Prompt |
Below are records; reproduce exactly the lines from the one that has "18 (1223, 519)" through the one that has "גיל 3 (1217, 724)", ends included, and nothing more.

Collected data entries |
========

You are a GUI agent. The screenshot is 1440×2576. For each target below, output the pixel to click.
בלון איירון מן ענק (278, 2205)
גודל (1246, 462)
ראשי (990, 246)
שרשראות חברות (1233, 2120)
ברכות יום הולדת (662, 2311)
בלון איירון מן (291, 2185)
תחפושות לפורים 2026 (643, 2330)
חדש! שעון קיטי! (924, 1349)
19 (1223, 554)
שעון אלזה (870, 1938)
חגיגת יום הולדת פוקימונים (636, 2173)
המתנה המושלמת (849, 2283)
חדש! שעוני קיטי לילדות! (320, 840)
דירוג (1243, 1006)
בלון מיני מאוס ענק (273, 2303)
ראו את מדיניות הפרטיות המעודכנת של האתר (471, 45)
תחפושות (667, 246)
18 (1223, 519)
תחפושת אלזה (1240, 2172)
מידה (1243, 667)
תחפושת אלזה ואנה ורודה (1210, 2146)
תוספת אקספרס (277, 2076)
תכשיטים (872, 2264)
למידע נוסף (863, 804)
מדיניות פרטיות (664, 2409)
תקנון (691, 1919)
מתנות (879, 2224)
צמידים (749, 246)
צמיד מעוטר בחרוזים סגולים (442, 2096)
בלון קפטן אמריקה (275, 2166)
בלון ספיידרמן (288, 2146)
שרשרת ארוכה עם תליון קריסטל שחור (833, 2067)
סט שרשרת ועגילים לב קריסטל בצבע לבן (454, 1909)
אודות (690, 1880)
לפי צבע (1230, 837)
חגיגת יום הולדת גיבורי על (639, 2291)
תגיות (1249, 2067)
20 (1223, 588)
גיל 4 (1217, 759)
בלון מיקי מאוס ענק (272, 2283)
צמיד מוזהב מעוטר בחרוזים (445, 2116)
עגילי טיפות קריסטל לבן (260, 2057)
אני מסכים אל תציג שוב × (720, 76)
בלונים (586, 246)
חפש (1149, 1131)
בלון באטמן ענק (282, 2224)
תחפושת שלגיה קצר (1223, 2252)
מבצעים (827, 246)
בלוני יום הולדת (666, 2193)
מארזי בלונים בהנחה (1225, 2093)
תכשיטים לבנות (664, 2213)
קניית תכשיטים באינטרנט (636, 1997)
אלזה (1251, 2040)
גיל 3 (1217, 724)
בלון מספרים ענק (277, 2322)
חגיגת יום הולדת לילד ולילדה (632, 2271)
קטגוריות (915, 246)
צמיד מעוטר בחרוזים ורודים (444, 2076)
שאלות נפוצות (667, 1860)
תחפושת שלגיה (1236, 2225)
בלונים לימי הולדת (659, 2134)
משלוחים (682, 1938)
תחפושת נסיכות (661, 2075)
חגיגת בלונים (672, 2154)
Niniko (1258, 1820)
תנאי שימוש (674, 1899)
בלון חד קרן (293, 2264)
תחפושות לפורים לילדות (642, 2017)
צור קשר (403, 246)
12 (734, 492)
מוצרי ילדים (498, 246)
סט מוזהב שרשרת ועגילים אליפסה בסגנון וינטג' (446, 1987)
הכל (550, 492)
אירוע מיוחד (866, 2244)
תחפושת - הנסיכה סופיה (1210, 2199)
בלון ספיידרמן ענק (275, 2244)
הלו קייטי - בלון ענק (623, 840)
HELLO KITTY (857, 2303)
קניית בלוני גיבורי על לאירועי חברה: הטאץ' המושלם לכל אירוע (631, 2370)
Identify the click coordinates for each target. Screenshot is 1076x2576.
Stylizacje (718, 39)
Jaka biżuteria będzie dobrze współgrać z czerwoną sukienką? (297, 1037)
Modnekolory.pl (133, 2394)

========

Result for this exercise |
18 (1223, 519)
תחפושת אלזה (1240, 2172)
מידה (1243, 667)
תחפושת אלזה ואנה ורודה (1210, 2146)
תוספת אקספרס (277, 2076)
תכשיטים (872, 2264)
למידע נוסף (863, 804)
מדיניות פרטיות (664, 2409)
תקנון (691, 1919)
מתנות (879, 2224)
צמידים (749, 246)
צמיד מעוטר בחרוזים סגולים (442, 2096)
בלון קפטן אמריקה (275, 2166)
בלון ספיידרמן (288, 2146)
שרשרת ארוכה עם תליון קריסטל שחור (833, 2067)
סט שרשרת ועגילים לב קריסטל בצבע לבן (454, 1909)
אודות (690, 1880)
לפי צבע (1230, 837)
חגיגת יום הולדת גיבורי על (639, 2291)
תגיות (1249, 2067)
20 (1223, 588)
גיל 4 (1217, 759)
בלון מיקי מאוס ענק (272, 2283)
צמיד מוזהב מעוטר בחרוזים (445, 2116)
עגילי טיפות קריסטל לבן (260, 2057)
אני מסכים אל תציג שוב × (720, 76)
בלונים (586, 246)
חפש (1149, 1131)
בלון באטמן ענק (282, 2224)
תחפושת שלגיה קצר (1223, 2252)
מבצעים (827, 246)
בלוני יום הולדת (666, 2193)
מארזי בלונים בהנחה (1225, 2093)
תכשיטים לבנות (664, 2213)
קניית תכשיטים באינטרנט (636, 1997)
אלזה (1251, 2040)
גיל 3 (1217, 724)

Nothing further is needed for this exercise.